- Passage given -
-- begin --

Open ideasplus opened 12 months ago

ideasplus commented 12 months ago

Hello,

I have a question after reading your paper. Does your defense require knowing the attack type in advance? PointCRT needs to train a classifier to distinguish clean and backdoor samples, making it attack-dependent. However, I think such a defense assumption is unreasonable.

Could you help me solve this issue? Looking forward to your reply.

ideasplus commented 11 months ago

@Wilmido @ycz11 any updates?

Wilmido commented 11 months ago

Sorry for replying late, Your point is very valid, but PointCRT does not require the knowledge of the backdoor attack types in advance.

The purpose of training a classifier is to let the classifier know what a clean sample is, and all other samples are considered as backdoor samples. So we don't need to known backdoor samples as positive samples. As shown in Figure 6, we have actually conducted transferability experiments, and concluded that classifiers trained by transformation-based backdoor triggers as known backdoor attacks exhibits excellent transferability.

I hope the above response is helpful to you.

ideasplus commented 11 months ago

@Wilmido Thanks for your response! Since I just had a quick look at the paper, I may have missed some details.

I have one more question: In your main experiments instead of the ablation study, do you train a series of classifiers on each to-be-detected attack or train a classifier on a default attack type and then detect all attack types?

Wilmido commented 11 months ago

We rigorously conducted the main experiments on TeCo and SCALE-UP following their original repositories. They are conducted by the known backdoor attack. To be honest, we do not notice this problem. However, this setting ensures the fairest comparison with these methods. As you can see, directly applying their predefined thresholds from 2D images domain would be much more inappropriate. But, I personally, also agree that this seems tricky.

ideasplus commented 11 months ago

@Wilmido Thanks for your response and sorry for the late reply.

If I understand correctly, both TeCo and SCALE-UP claim that they do not have any prior information about the backdoor attack. They should just need the clean samples to determine the detector's threshold. I haven't looked at their code yet, do you mean they also need known poisoned samples to determine the threshold?

Please correct me if I'm wrong. Thank you.

-- end --

- Available data -
-- begin --

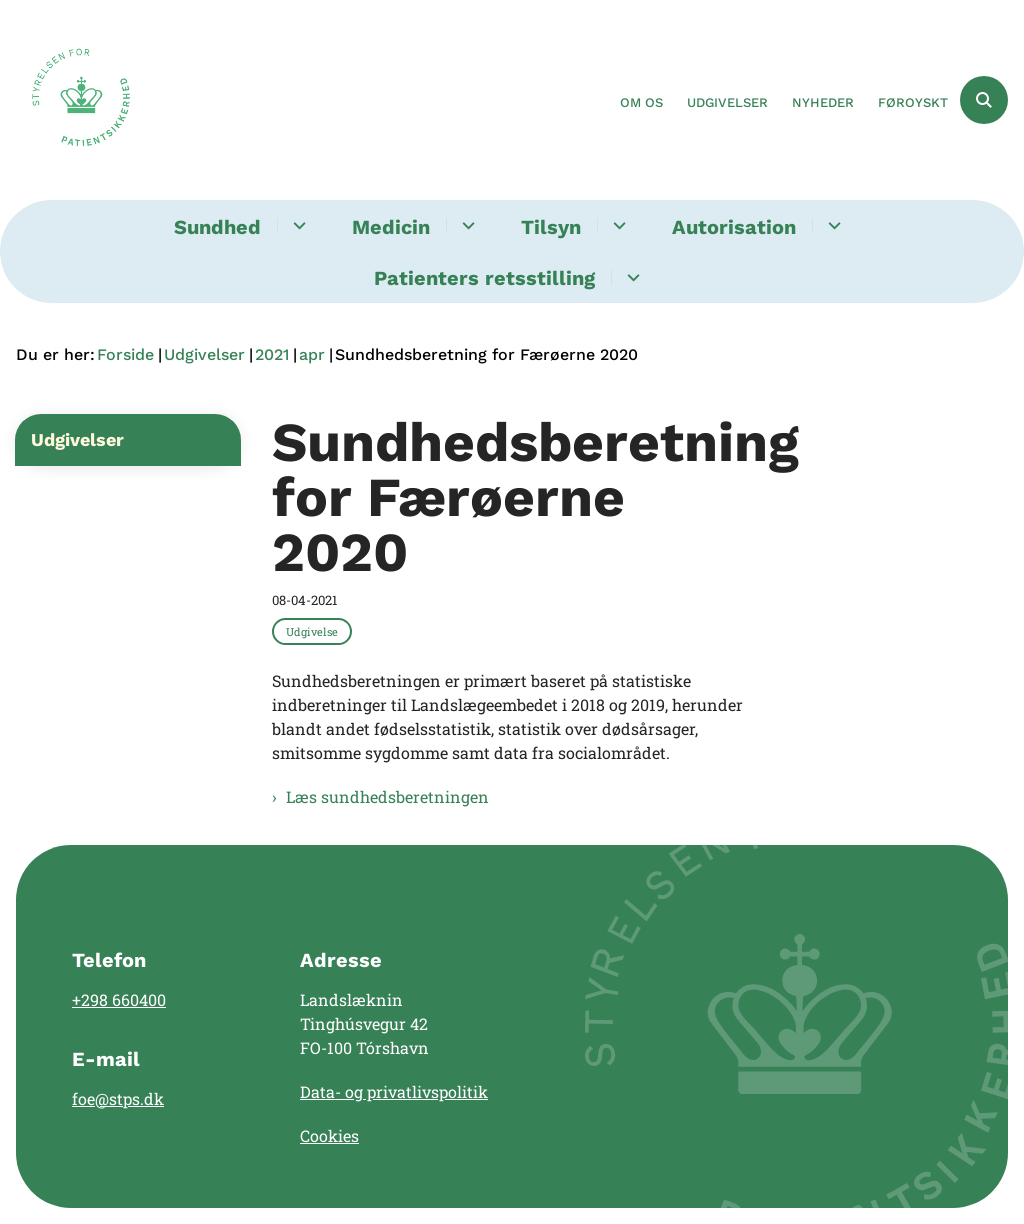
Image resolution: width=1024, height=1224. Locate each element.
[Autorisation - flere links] (831, 225)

-- end --

Answer these questions from the comment thread on PointCRT above.
1. According to Wilmido, what is the purpose of training a classifier?
2. Which figure presents the transferability experiments?
3. On which two methods were the main experiments conducted following their original repositories?

1. To let the classifier know what a clean sample is, with all other samples considered backdoor samples.
2. Figure 6.
3. TeCo and SCALE-UP.